=== About this task ===
Your reply should hold every entry below exactly as written and none of the pictures.

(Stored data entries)
>>

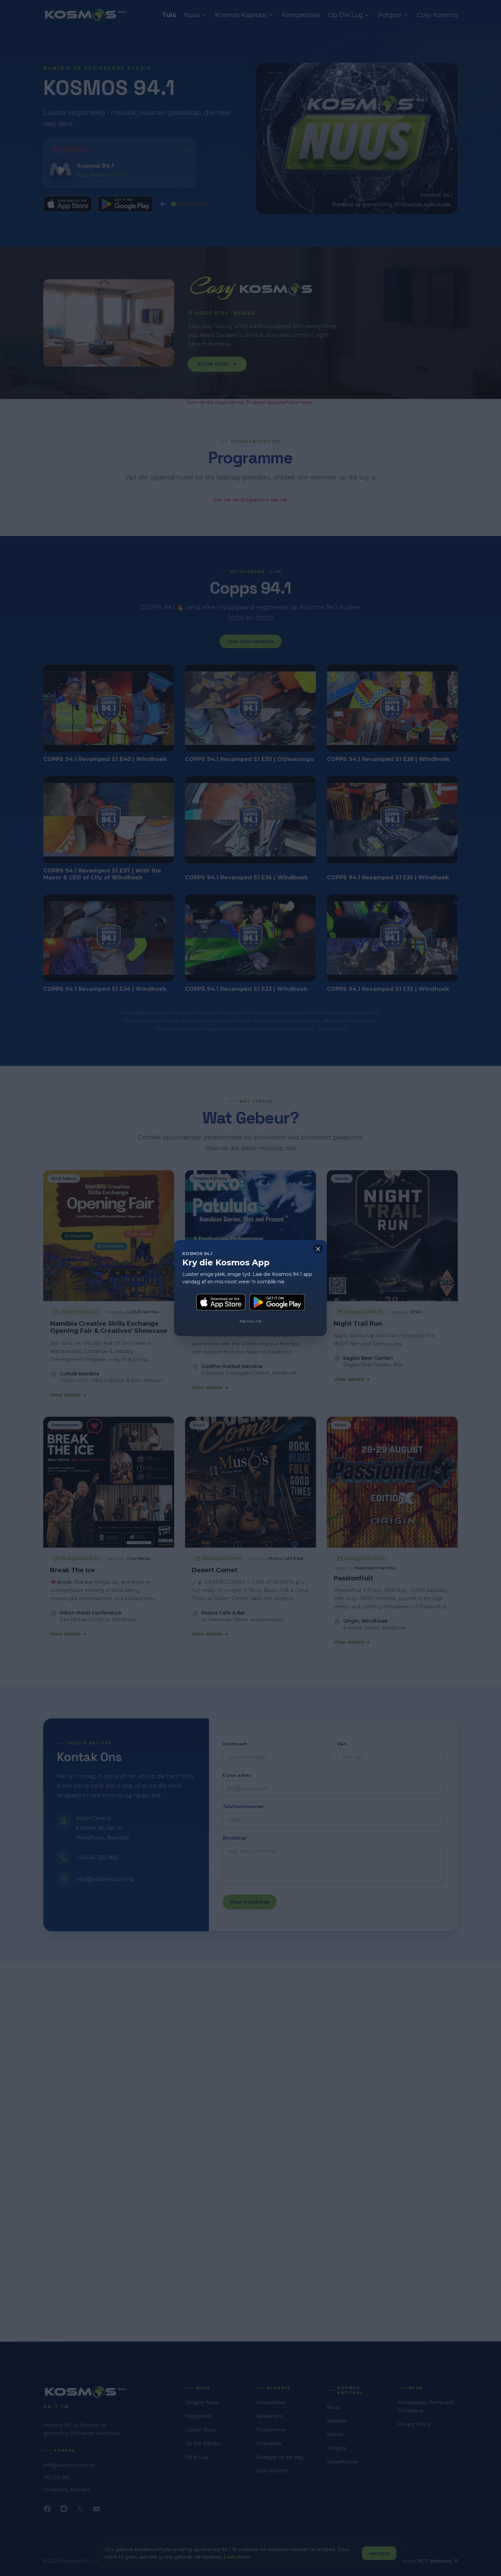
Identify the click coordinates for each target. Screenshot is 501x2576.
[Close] (318, 1249)
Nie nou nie (250, 1321)
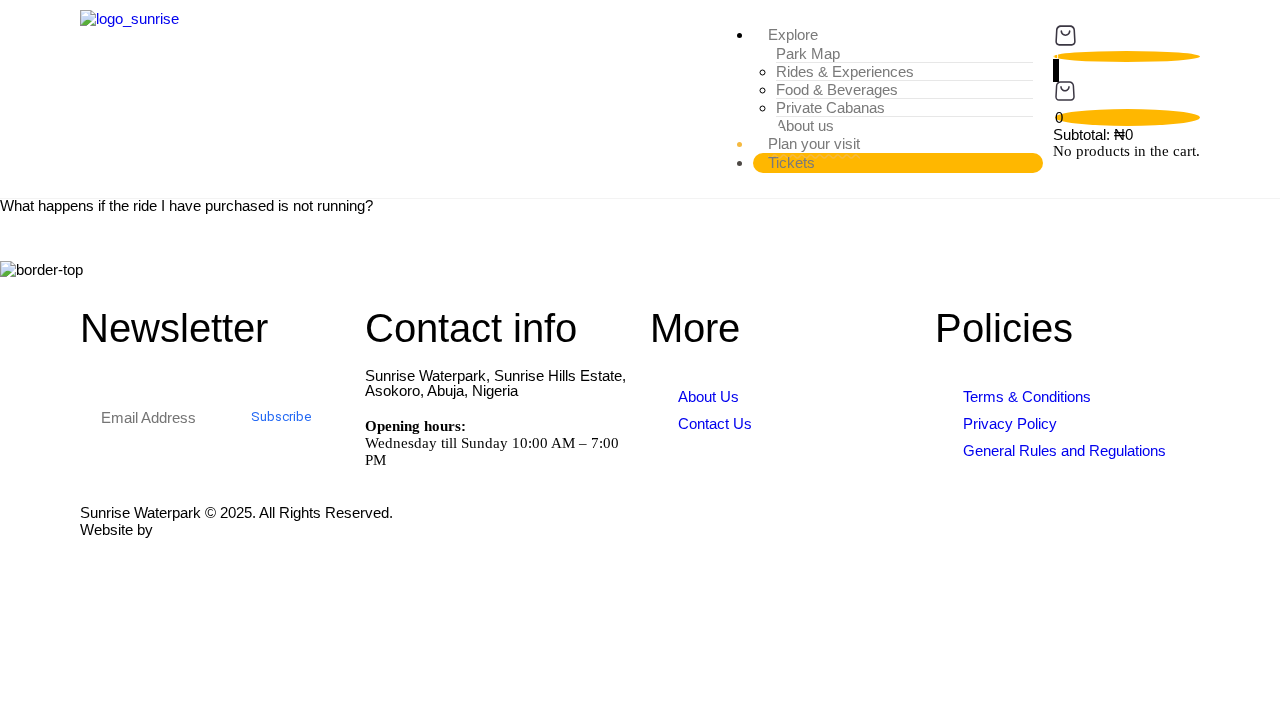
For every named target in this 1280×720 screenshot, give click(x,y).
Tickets (791, 162)
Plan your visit (814, 143)
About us (805, 125)
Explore (793, 34)
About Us (708, 396)
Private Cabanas (830, 107)
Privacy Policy (1010, 423)
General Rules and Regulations (1064, 450)
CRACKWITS (202, 529)
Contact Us (715, 423)
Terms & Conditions (1027, 396)
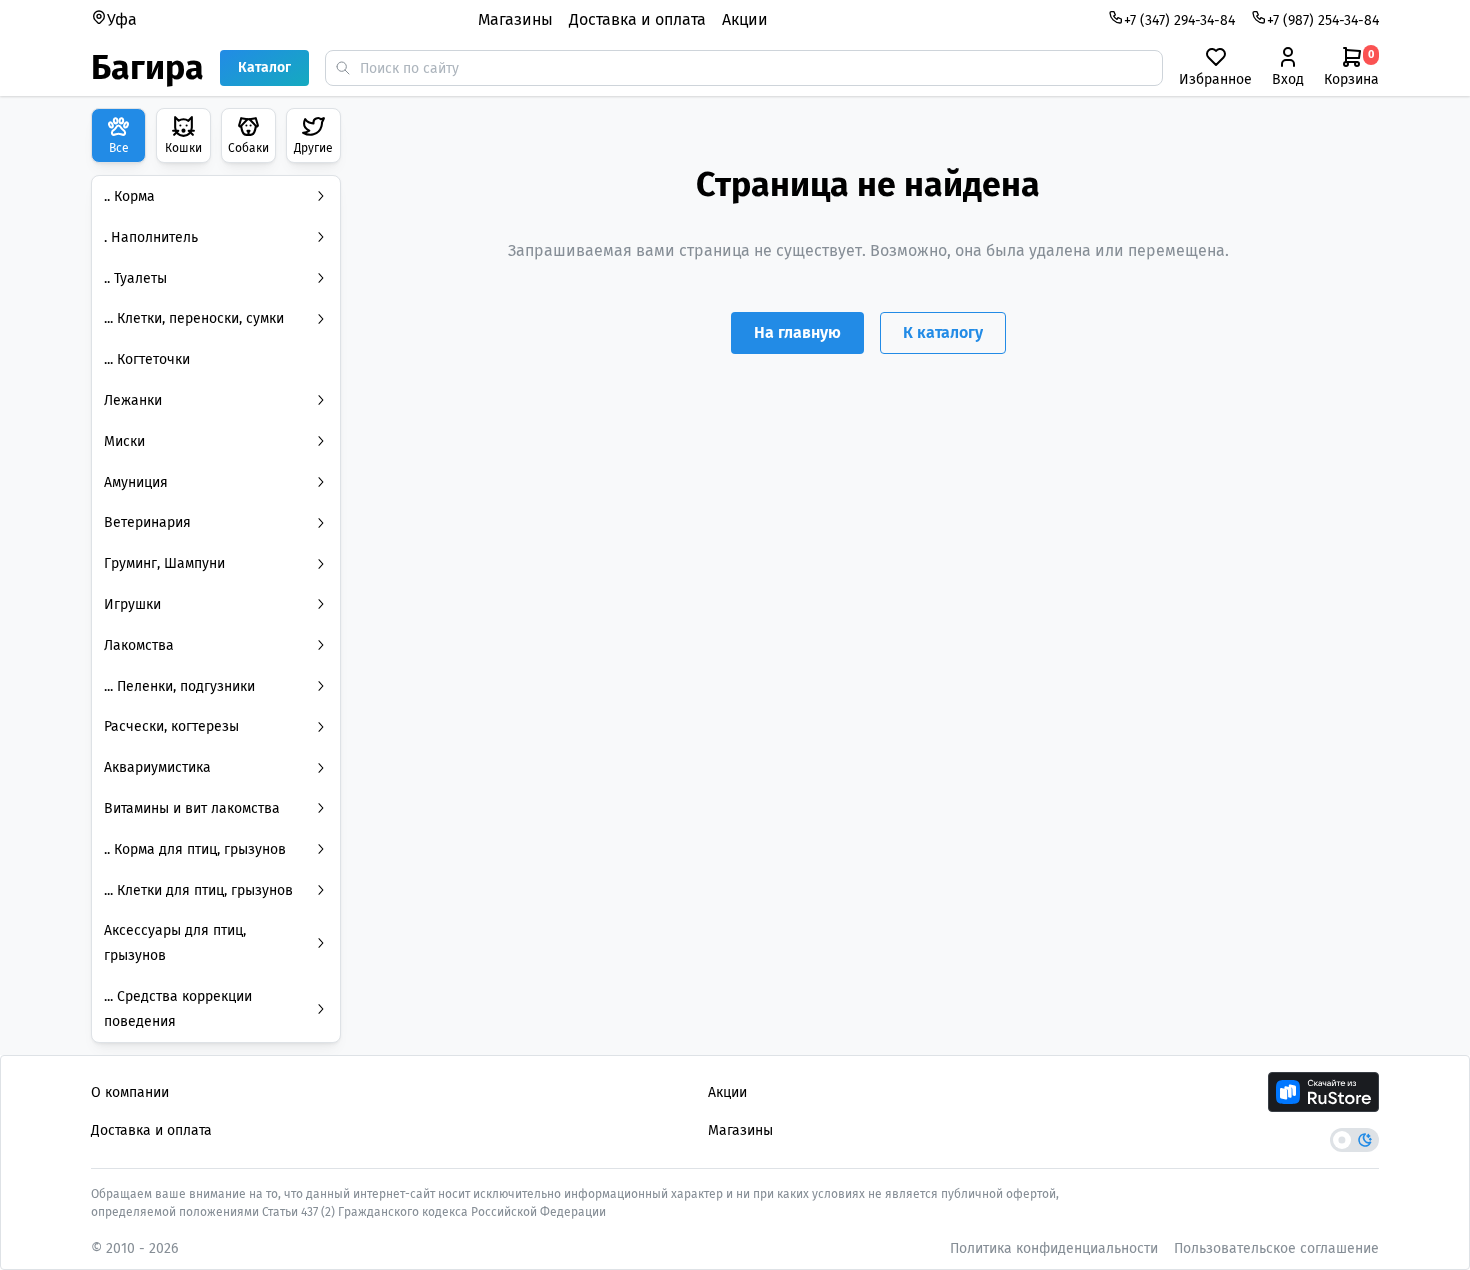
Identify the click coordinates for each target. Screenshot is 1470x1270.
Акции (745, 19)
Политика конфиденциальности (1054, 1248)
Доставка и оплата (637, 19)
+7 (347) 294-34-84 (1179, 20)
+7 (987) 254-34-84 (1323, 20)
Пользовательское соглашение (1276, 1248)
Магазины (515, 19)
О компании (130, 1092)
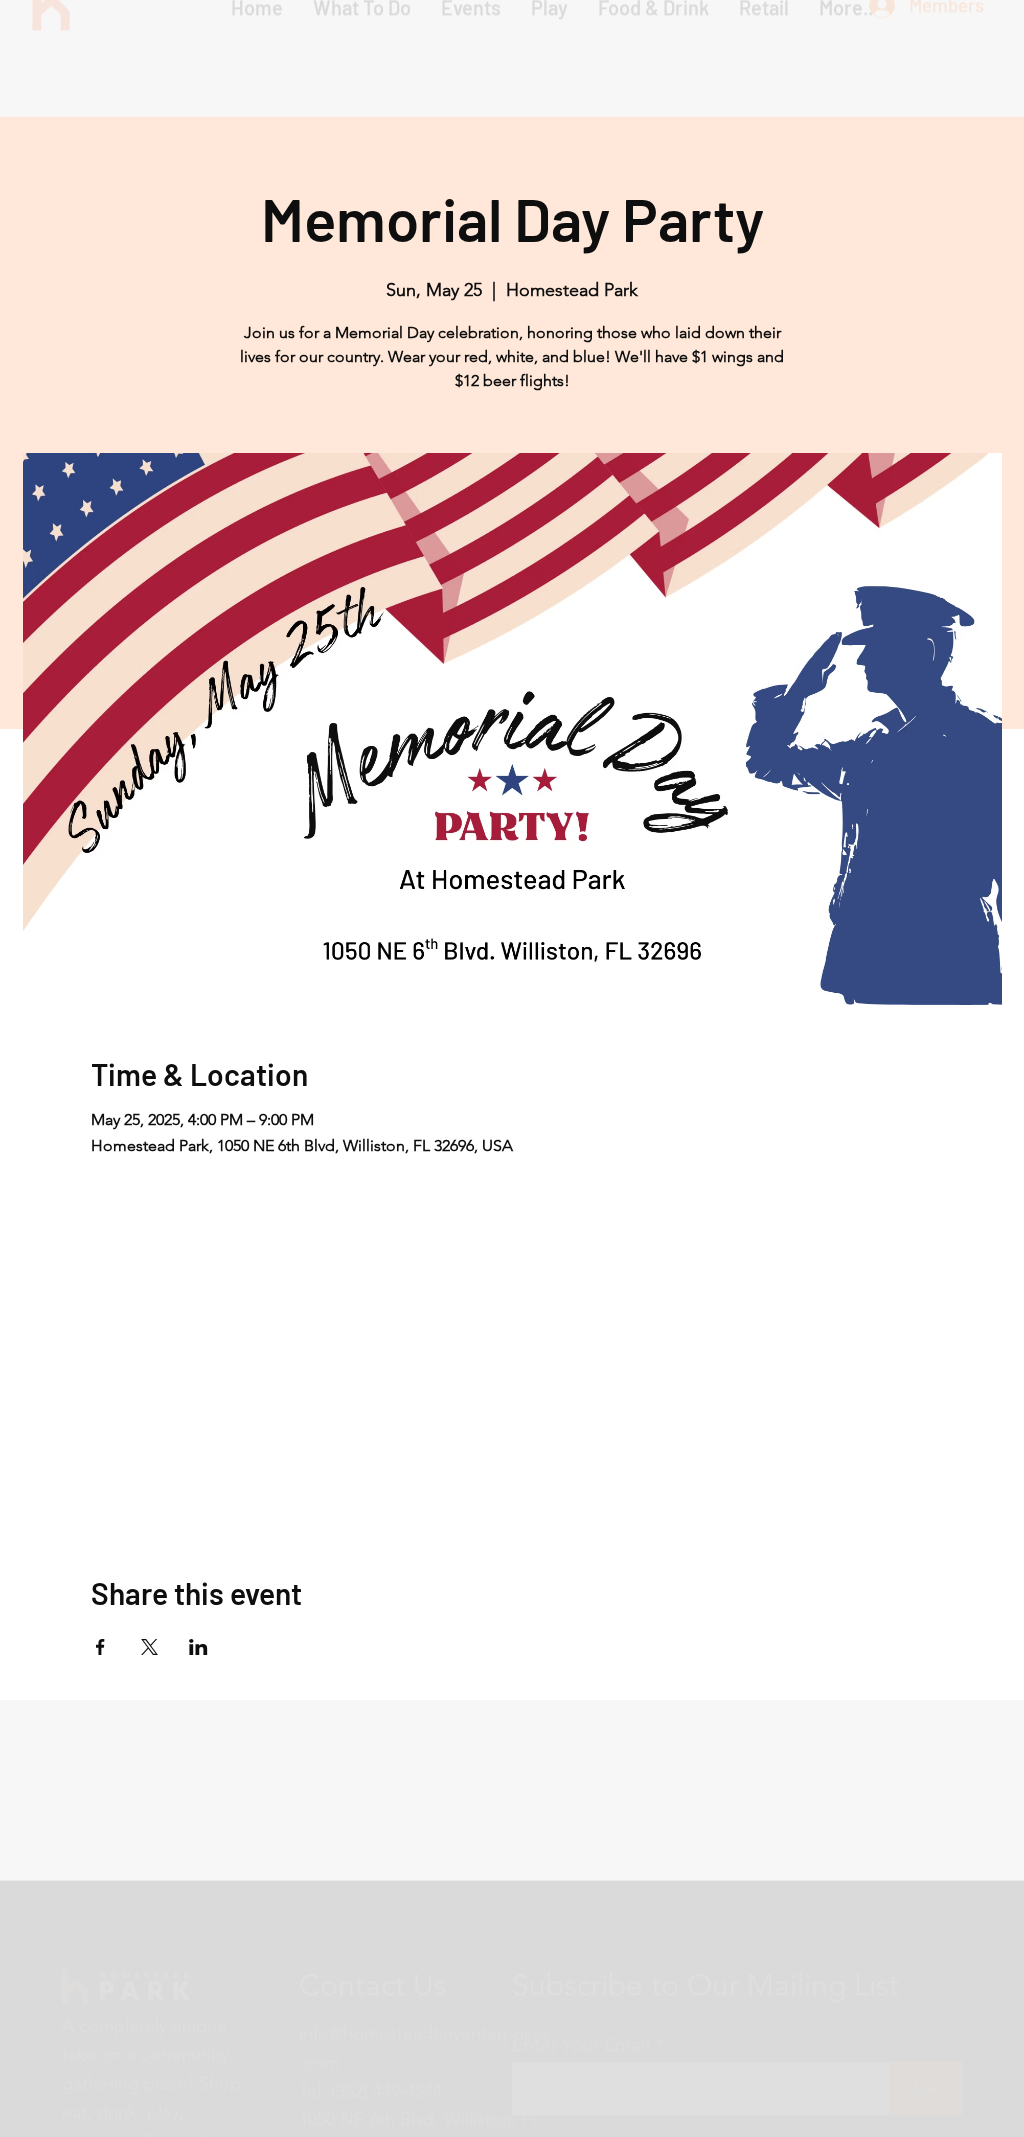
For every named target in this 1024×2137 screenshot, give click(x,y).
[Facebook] (355, 2084)
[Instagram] (313, 2084)
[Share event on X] (149, 1647)
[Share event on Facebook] (100, 1647)
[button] (549, 60)
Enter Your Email (581, 1942)
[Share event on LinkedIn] (198, 1647)
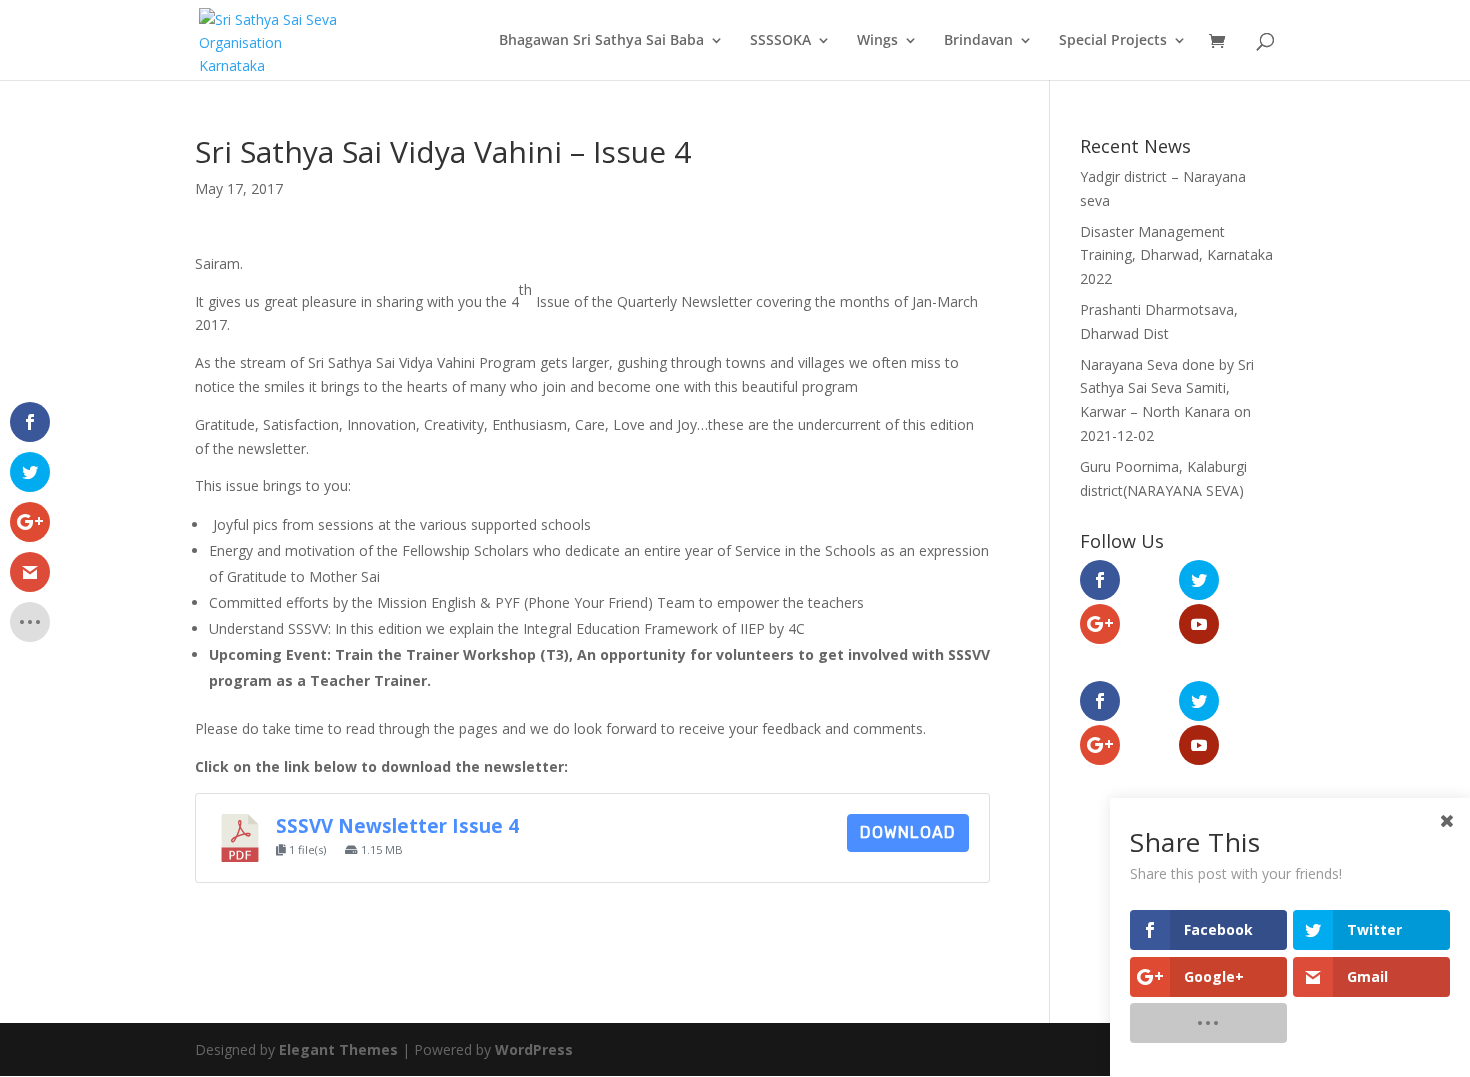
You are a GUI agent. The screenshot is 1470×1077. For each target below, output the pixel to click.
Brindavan (978, 41)
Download (908, 832)
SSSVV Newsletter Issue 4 (397, 825)
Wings (877, 41)
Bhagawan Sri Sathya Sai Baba (601, 41)
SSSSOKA (780, 41)
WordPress (534, 1049)
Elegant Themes (338, 1049)
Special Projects (1113, 41)
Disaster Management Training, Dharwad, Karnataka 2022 (1176, 255)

<<

=== Answer to this exercise ===
Identify the click coordinates for each target. Screenshot is 501x2576.
[Close] (318, 1249)
Nie nou nie (250, 1321)
For every named target in this 1280×720 screenshot, give click(x,y).
Tickets (791, 162)
Plan your visit (814, 143)
About us (805, 125)
Explore (793, 34)
About Us (708, 396)
Private Cabanas (830, 107)
Privacy Policy (1010, 423)
General Rules and Regulations (1064, 450)
CRACKWITS (202, 529)
Contact Us (715, 423)
Terms & Conditions (1027, 396)
Identify the click coordinates for each target. Screenshot is 1470x1270.
Акции (745, 19)
Политика конфиденциальности (1054, 1248)
Доставка и оплата (637, 19)
+7 (347) 294-34-84 (1179, 20)
+7 (987) 254-34-84 (1323, 20)
Пользовательское соглашение (1276, 1248)
Магазины (515, 19)
О компании (130, 1092)
For every named target in this 1024×2137 screenshot, give click(x,y).
[Facebook] (355, 2084)
[Instagram] (313, 2084)
[Share event on X] (149, 1647)
[Share event on Facebook] (100, 1647)
[button] (549, 60)
Enter Your Email (581, 1942)
[Share event on LinkedIn] (198, 1647)
You are a GUI agent. The screenshot is 1470×1077. For each target below, output the pixel to click.
Brindavan (978, 41)
Download (908, 832)
SSSVV Newsletter Issue 4 (397, 825)
Wings (877, 41)
Bhagawan Sri Sathya Sai Baba (601, 41)
SSSSOKA (780, 41)
WordPress (534, 1049)
Elegant Themes (338, 1049)
Special Projects (1113, 41)
Disaster Management Training, Dharwad, Karnataka 2022 (1176, 255)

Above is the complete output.